For those that were wondering how they got 160 characters into 128 bytes (6.4 bits/char), they didn't. The increased the length of the frame to 140 bytes, which is is 160 characters using a 7 bits/char. Curiosity forced me to look this up, expecting to find some snazzy compacting algorithm for a non power-of-two alphabet.
http://en.wikipedia.org/wiki/Punched_card Punch cards predate the computer, because they were used in loom machines to generate paterns. The punch cards were later used for statistical purposes. IBM was already selling statistical machines that used the punch cards before the computer. The reason that IBM was able to grab the market instead of Univac, is because IBM's computers was compatible with the punch cards that the corporations already had.

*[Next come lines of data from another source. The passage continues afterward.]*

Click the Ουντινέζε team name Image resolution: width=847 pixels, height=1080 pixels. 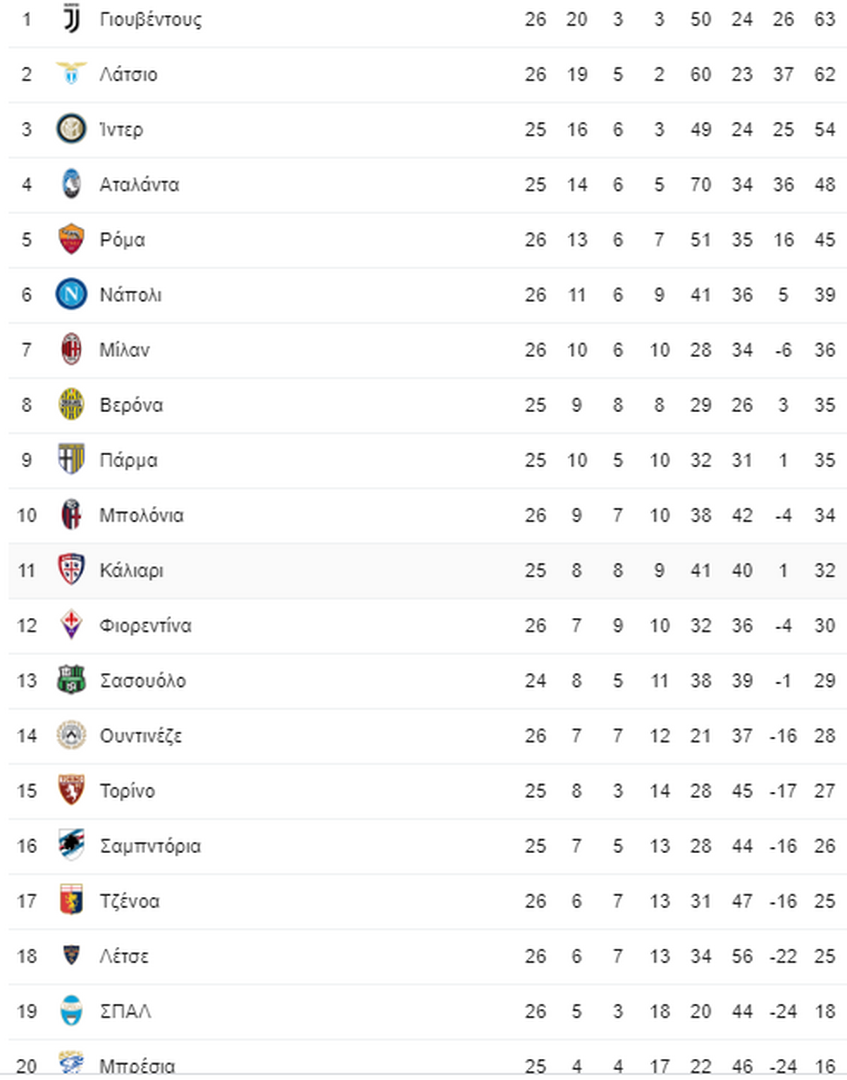141,736
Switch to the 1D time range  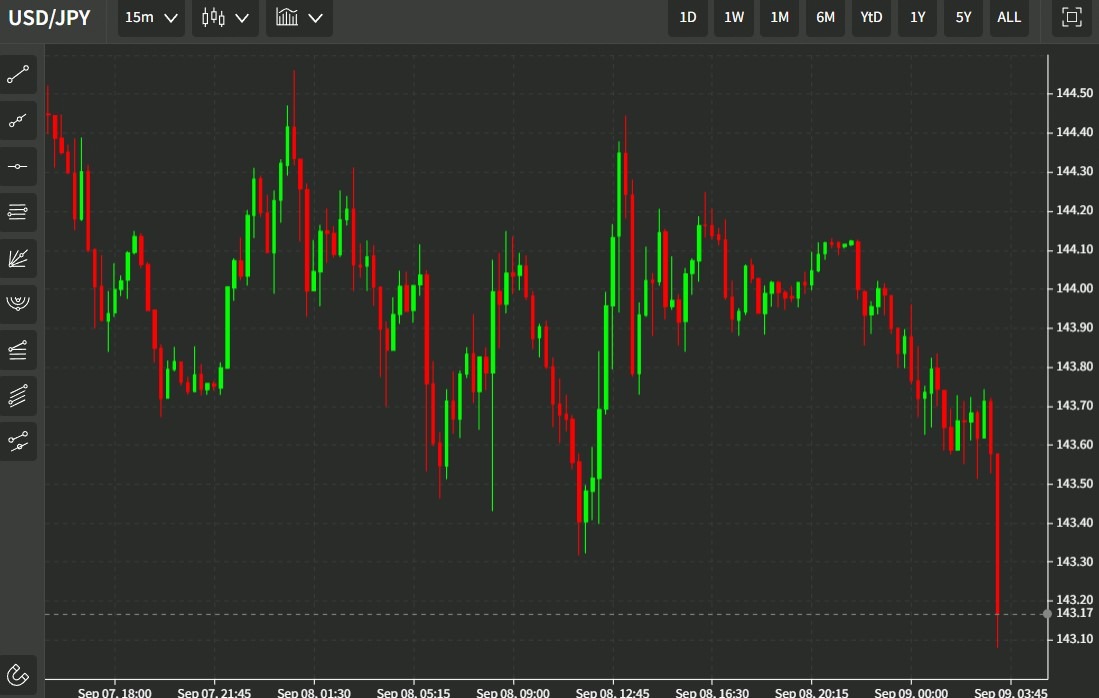(688, 17)
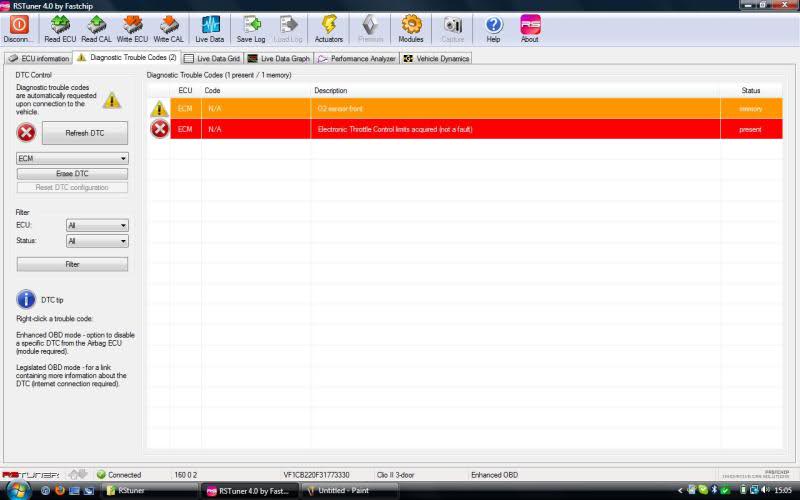Open the ECU filter dropdown
Image resolution: width=800 pixels, height=500 pixels.
pos(123,226)
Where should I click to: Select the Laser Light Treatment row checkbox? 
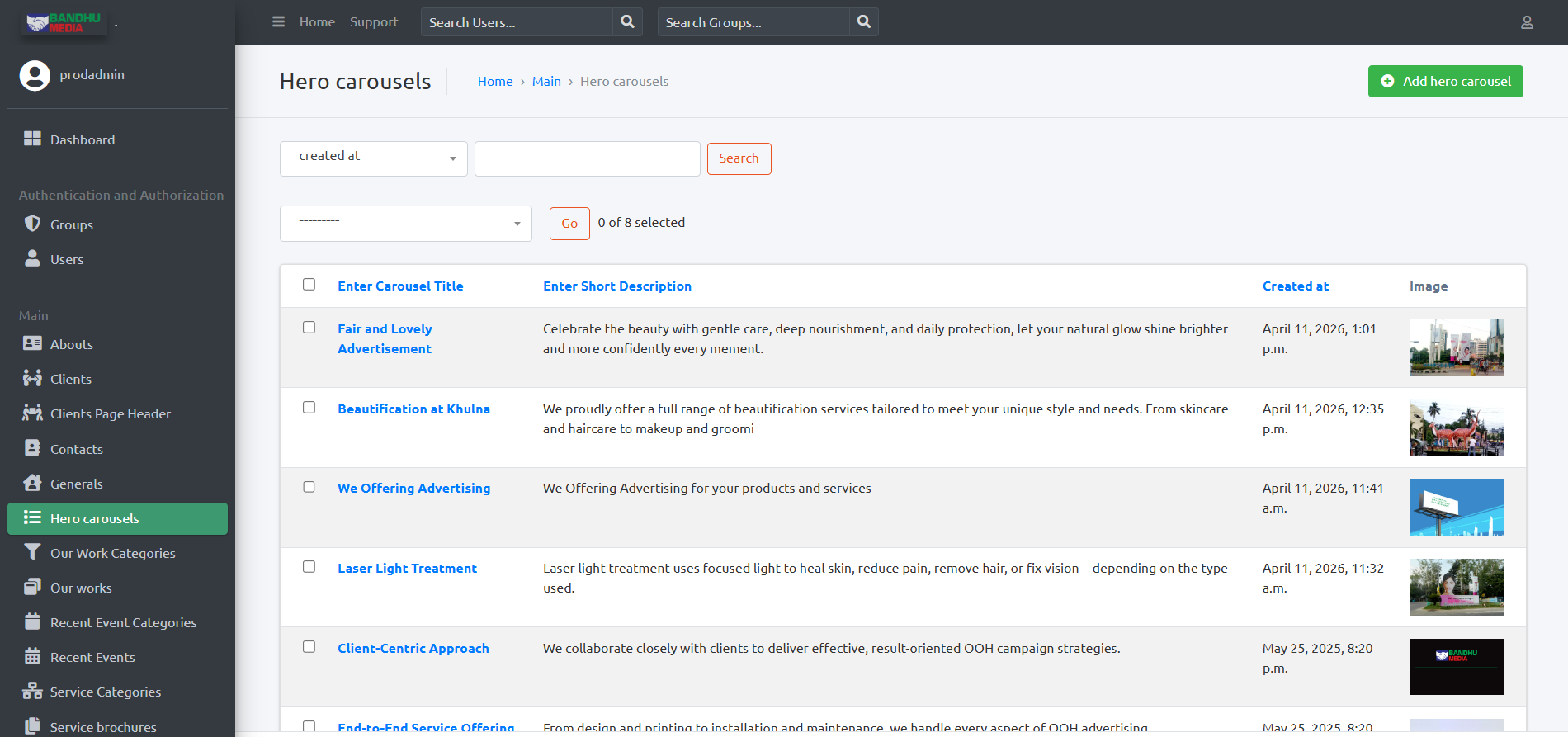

Ol' Rick Dawson had a farm EIEIO
I wonder what type of DRM you can put on a punch card
You could print shadowed boxes that look like punched holes, that way if someone puts them on a photocopier or in a fax machine it'll look like the holes are there, but a real reader wouldn't see them.
You could put transparent tape over a few of the holes. The common cheap, at-home card readers which read cards optically to save a few bucks will not notice the transparent window. But the Big Iron IBM punch card readers that use real steel fingers to read the holes will simply ignore the taped-over holes.
Along the same vein, you could put red colored tape over the holes, and build the Genuine IBM readers with blue laser readers instead of red. They'll be transparent to the at-home punch-card copy machines that use cheap red lasers, but opaque to the blue frequencies.
Or you could punch some extra or oversized holes in some non-standard locations, like the old half-tracks on the floppy disks. Only official IBM punch machines would be able to accurately copy them.
I got it! Embed a smart chip in the corner of each JCL card, with some cryptographic verification or signature algorithm. As each punch card travels through the system, electrical contacts would verify the authenticity of the card. 4096-bit RSA on the chip ought to do the trick nicely.